[EXERCISE INPUTS — start]

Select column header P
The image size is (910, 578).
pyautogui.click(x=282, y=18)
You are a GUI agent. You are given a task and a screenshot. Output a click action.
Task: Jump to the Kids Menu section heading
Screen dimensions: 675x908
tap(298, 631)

[EXERCISE INPUTS — finish]
[EXERCISE INPUTS — start]

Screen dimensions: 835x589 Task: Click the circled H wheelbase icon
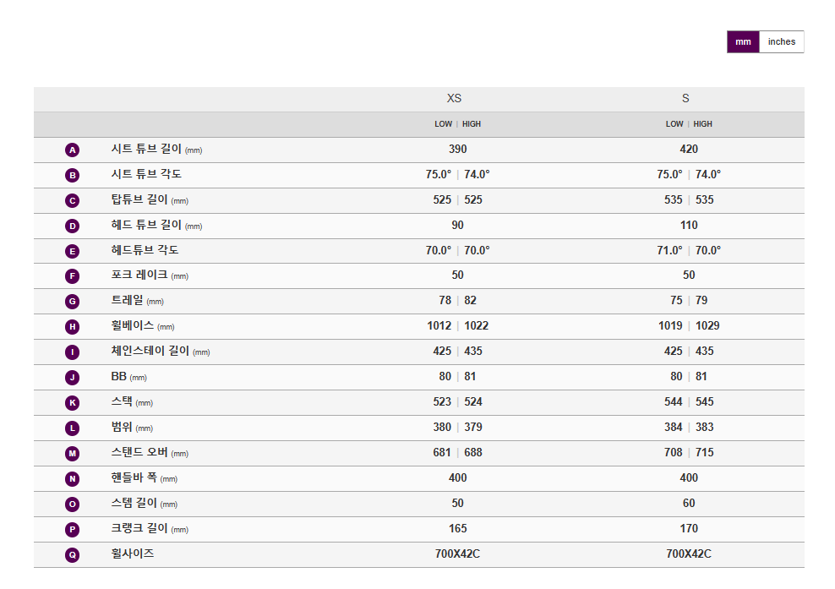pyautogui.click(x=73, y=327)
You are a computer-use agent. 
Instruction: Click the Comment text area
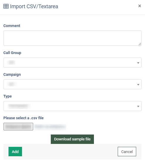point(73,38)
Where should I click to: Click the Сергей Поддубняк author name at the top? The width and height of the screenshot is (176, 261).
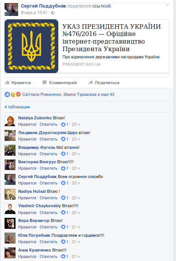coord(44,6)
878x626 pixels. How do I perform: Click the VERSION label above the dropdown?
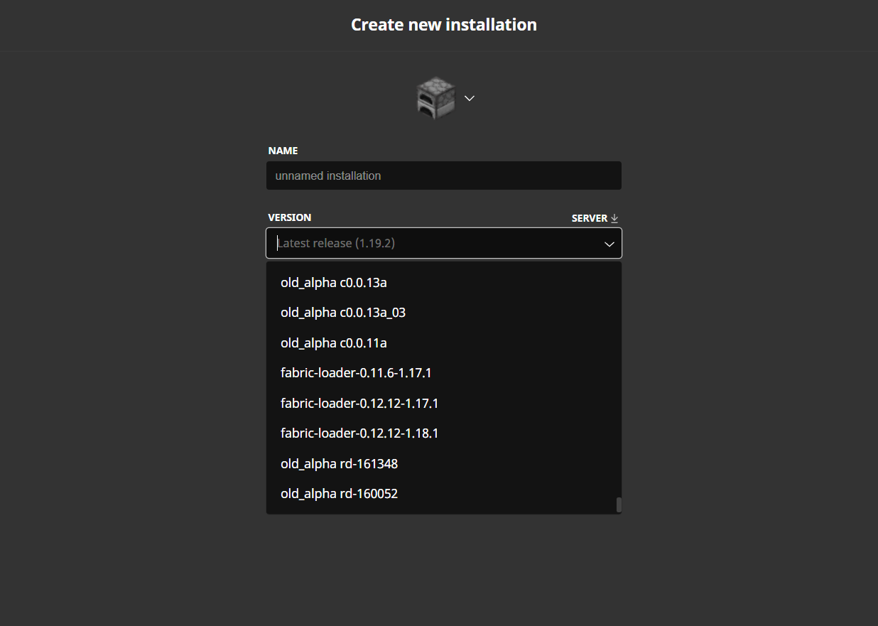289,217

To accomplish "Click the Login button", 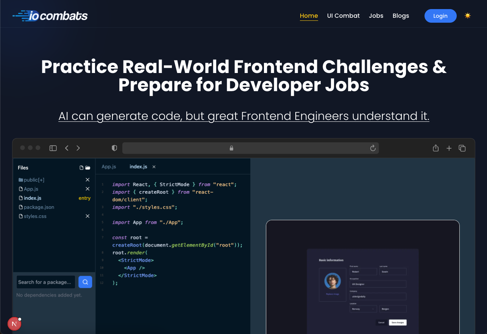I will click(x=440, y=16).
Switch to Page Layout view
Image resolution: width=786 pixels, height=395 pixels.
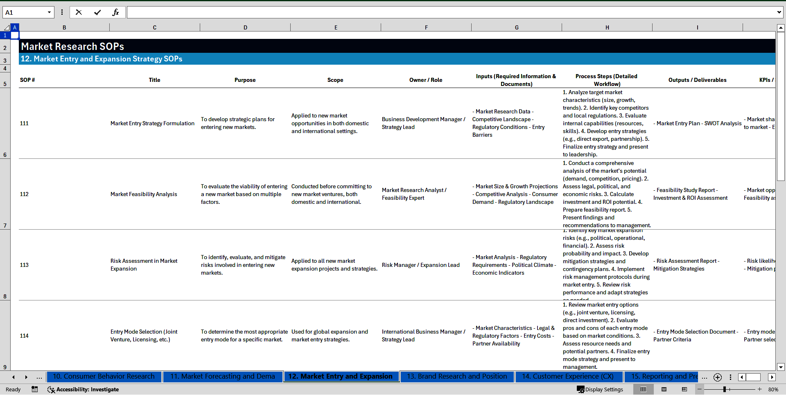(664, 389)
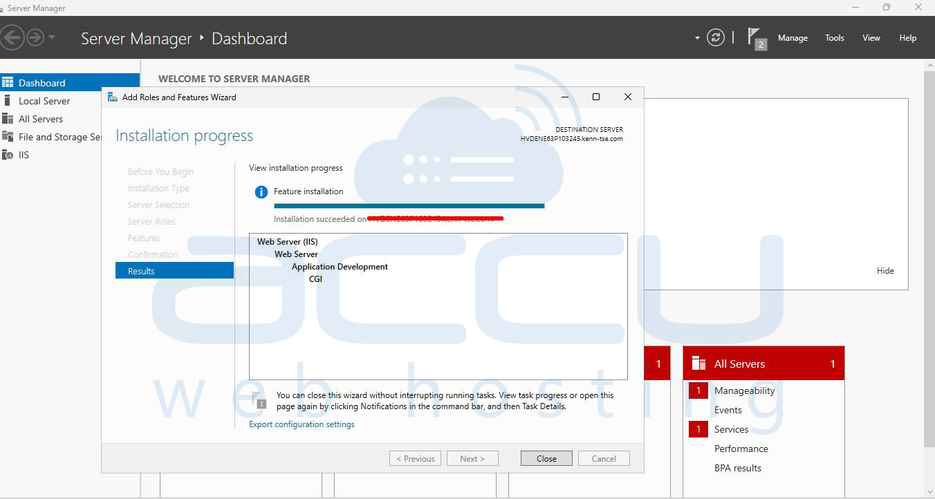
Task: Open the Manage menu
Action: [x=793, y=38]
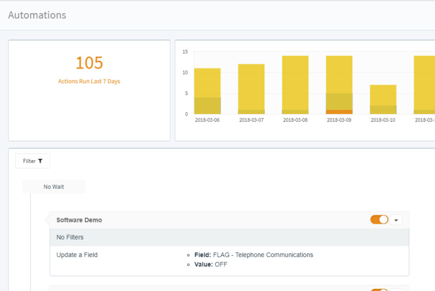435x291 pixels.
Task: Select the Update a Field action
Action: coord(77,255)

[EXERCISE INPUTS — finish]
[EXERCISE INPUTS — start]

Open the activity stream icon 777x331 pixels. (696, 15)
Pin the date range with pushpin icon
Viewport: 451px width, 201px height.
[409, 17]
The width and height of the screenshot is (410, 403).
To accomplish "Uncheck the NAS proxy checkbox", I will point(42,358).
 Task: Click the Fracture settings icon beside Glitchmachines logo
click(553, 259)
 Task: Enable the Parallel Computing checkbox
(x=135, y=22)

[EXERCISE INPUTS — finish]

§ **WHAT THE TASK ASKS**:
Report, for the data above, every line in which the string "agent" appears.

§ **SOLUTION TO THE EXERCISE**:
You are a GUI agent. You are given a task and a screenshot. Output a click action.
You are a computer-use agent. 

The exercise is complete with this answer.